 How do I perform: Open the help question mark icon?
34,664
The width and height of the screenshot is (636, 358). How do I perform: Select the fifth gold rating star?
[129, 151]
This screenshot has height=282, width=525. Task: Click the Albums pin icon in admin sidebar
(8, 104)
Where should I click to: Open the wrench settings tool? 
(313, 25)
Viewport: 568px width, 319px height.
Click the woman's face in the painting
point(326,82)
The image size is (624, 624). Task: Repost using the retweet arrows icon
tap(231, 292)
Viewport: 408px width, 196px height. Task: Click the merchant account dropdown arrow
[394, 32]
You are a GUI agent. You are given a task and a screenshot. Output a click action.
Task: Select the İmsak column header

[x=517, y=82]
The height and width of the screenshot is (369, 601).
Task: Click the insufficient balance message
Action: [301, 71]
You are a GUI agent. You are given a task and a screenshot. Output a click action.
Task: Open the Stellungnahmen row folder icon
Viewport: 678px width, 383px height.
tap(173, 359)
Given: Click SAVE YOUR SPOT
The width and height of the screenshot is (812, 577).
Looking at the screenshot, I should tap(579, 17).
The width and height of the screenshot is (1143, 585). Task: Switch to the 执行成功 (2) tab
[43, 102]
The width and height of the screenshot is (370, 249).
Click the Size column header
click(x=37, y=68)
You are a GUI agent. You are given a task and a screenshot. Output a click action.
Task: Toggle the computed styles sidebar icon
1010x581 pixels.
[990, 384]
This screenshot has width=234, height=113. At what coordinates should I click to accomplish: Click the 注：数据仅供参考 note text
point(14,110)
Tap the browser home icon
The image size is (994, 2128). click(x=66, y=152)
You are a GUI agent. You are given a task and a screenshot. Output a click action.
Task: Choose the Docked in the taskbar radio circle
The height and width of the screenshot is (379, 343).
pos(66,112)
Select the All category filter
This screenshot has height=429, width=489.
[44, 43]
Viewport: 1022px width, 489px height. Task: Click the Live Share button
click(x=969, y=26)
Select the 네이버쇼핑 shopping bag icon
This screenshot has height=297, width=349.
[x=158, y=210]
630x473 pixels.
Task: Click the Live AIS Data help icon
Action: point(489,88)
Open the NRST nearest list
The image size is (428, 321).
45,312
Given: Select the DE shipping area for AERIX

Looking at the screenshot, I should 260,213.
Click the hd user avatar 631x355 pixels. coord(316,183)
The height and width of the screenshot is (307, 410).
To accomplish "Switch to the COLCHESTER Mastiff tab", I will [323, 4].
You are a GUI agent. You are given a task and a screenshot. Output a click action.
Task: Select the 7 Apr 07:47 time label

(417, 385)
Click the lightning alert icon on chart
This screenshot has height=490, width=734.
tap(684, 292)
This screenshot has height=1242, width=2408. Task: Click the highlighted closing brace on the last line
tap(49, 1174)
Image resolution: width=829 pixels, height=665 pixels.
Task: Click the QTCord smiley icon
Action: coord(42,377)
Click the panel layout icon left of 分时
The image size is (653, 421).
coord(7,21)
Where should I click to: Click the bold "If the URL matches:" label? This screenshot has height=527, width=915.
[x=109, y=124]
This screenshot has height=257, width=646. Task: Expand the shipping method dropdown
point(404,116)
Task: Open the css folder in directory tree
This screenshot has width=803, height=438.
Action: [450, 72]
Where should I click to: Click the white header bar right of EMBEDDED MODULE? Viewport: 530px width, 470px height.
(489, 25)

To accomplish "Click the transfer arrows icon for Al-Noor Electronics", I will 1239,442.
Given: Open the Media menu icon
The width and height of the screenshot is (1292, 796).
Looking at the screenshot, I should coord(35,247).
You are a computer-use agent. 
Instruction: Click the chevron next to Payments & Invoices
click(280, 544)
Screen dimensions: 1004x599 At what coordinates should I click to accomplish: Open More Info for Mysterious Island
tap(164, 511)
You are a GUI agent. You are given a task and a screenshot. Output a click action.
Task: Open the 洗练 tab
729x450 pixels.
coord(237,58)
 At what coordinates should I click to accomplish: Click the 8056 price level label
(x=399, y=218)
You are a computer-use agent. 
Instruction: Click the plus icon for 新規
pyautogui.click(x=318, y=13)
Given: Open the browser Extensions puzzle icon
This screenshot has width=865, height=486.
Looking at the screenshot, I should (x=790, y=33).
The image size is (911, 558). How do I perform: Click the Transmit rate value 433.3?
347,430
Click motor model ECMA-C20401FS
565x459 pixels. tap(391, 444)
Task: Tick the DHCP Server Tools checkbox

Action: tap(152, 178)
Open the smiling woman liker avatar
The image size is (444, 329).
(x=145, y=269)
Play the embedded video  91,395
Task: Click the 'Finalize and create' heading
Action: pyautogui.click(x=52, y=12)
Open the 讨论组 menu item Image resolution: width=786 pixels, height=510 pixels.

....

| TASK PROMPT |
Search the records above for the string "folder" and copy each line that holds it.

| RESPONSE BOX |
Task: Open the Stellungnahmen row folder icon
Task: Open the css folder in directory tree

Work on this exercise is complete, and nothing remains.